TASK DIRECTIONS →
From the data below, return all lines holding the string "computer".

________________

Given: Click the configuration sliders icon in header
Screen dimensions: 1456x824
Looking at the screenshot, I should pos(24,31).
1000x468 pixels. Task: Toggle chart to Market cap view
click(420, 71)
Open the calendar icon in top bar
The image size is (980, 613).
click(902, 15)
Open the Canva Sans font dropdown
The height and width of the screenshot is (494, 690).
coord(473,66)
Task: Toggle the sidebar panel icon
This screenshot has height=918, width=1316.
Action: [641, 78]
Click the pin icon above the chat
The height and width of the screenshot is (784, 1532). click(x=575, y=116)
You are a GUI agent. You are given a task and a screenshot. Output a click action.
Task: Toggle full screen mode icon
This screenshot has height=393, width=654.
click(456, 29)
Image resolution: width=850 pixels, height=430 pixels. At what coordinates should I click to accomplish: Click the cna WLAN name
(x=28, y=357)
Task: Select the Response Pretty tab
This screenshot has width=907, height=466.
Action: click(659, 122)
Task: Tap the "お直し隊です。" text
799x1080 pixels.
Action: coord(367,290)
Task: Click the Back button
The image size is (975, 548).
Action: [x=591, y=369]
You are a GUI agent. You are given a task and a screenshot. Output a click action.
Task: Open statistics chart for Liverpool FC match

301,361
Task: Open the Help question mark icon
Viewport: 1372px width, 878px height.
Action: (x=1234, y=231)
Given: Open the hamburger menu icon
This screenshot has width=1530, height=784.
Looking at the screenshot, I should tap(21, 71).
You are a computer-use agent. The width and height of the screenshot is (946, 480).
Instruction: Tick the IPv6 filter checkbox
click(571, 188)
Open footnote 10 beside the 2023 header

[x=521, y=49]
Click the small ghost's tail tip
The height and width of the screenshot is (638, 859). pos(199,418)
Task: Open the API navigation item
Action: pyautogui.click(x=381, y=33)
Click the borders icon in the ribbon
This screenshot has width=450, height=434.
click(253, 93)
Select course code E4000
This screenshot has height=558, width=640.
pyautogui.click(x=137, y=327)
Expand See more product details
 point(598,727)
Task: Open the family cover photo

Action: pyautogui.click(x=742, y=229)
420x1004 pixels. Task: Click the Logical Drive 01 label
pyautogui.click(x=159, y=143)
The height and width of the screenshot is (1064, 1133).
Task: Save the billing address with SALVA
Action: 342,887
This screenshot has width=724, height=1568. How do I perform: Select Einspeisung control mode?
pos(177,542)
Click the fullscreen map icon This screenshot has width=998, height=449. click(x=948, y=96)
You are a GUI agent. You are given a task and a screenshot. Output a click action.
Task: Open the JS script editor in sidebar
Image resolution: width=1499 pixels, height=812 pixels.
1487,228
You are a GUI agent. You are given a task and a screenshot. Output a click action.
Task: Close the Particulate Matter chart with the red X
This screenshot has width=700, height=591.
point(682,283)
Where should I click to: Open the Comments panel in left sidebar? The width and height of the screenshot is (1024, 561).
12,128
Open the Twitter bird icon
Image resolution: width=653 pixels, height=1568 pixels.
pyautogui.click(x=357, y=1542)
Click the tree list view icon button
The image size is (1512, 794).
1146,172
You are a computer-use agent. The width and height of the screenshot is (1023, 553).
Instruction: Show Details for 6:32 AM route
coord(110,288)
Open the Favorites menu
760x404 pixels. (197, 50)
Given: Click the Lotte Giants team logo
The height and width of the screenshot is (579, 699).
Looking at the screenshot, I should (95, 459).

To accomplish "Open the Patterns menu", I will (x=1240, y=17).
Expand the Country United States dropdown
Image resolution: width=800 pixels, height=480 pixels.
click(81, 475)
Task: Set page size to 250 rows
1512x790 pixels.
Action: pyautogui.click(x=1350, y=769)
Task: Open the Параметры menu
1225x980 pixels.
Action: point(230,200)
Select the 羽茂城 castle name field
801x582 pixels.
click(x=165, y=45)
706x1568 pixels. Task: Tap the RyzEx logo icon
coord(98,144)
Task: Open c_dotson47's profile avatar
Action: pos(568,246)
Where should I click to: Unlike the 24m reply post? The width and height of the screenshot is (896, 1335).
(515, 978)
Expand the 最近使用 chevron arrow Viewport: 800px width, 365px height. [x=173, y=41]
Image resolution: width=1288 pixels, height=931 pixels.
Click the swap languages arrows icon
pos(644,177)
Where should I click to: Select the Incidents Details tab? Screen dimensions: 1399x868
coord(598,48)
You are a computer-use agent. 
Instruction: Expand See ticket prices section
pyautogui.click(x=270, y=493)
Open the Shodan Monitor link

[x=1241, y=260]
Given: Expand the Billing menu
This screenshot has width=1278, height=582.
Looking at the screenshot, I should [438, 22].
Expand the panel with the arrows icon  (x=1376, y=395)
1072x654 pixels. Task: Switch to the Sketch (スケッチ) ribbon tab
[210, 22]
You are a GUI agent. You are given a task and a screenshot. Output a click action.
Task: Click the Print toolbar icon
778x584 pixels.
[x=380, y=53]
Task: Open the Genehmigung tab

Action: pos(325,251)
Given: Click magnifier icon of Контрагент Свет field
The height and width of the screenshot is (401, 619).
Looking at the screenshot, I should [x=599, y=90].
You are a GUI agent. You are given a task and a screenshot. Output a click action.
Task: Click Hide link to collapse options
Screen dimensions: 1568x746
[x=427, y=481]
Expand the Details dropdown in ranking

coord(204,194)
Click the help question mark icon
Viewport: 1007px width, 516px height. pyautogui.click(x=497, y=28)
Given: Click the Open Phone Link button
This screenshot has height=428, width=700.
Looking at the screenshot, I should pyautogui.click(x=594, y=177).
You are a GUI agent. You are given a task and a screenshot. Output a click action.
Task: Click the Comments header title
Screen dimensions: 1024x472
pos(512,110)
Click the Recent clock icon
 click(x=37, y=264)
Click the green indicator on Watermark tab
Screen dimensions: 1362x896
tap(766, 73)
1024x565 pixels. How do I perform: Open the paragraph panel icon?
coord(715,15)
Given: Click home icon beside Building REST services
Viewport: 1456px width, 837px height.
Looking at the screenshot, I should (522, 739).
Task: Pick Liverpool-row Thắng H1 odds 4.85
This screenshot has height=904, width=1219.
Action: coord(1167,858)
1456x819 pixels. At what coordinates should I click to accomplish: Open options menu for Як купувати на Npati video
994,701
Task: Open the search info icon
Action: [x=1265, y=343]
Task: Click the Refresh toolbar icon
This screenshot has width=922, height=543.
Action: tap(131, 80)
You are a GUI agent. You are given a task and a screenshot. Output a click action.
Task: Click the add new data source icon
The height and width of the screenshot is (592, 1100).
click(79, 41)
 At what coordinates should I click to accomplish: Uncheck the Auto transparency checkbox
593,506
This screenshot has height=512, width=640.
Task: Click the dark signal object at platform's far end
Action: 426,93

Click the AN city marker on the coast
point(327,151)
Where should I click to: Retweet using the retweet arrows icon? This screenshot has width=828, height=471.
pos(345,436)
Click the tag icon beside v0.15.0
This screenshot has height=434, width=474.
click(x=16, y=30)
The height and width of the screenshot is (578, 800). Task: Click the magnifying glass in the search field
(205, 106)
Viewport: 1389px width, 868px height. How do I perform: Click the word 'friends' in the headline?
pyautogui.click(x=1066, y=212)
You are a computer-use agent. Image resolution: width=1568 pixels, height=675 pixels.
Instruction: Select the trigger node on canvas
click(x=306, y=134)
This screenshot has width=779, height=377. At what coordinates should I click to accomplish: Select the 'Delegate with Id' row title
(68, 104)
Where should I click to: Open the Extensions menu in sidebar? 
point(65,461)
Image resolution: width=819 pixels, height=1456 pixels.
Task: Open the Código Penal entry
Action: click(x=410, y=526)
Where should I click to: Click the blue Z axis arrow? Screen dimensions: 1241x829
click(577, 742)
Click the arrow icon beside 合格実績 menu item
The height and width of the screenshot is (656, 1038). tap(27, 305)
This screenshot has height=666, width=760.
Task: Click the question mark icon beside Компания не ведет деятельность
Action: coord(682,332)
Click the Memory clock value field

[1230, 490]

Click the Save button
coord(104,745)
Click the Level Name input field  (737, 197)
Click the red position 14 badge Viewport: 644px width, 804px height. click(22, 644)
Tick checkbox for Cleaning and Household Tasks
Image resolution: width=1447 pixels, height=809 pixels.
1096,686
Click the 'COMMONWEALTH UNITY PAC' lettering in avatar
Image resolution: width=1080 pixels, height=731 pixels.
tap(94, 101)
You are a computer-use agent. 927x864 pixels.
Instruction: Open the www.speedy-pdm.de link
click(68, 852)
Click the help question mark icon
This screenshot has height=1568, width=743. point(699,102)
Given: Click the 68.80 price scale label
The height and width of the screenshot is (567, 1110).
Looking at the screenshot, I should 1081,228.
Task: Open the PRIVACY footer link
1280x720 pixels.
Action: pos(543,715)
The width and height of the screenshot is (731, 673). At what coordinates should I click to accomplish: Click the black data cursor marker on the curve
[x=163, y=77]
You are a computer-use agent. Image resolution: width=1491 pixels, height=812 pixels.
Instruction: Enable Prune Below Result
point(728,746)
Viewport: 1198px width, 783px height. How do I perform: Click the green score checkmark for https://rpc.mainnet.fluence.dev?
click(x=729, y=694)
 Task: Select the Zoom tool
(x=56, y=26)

________________

OUTPUT FOR THIS TASK →
You are a computer-use agent. The width and height of the screenshot is (946, 480).
You are a computer-use agent. The width and height of the screenshot is (1023, 553).
You are a computer-use agent. 
You are a computer-use agent. Image resolution: width=1568 pixels, height=675 pixels.
You are a computer-use agent. 927x864 pixels.
You are a computer-use agent. Image resolution: width=1491 pixels, height=812 pixels.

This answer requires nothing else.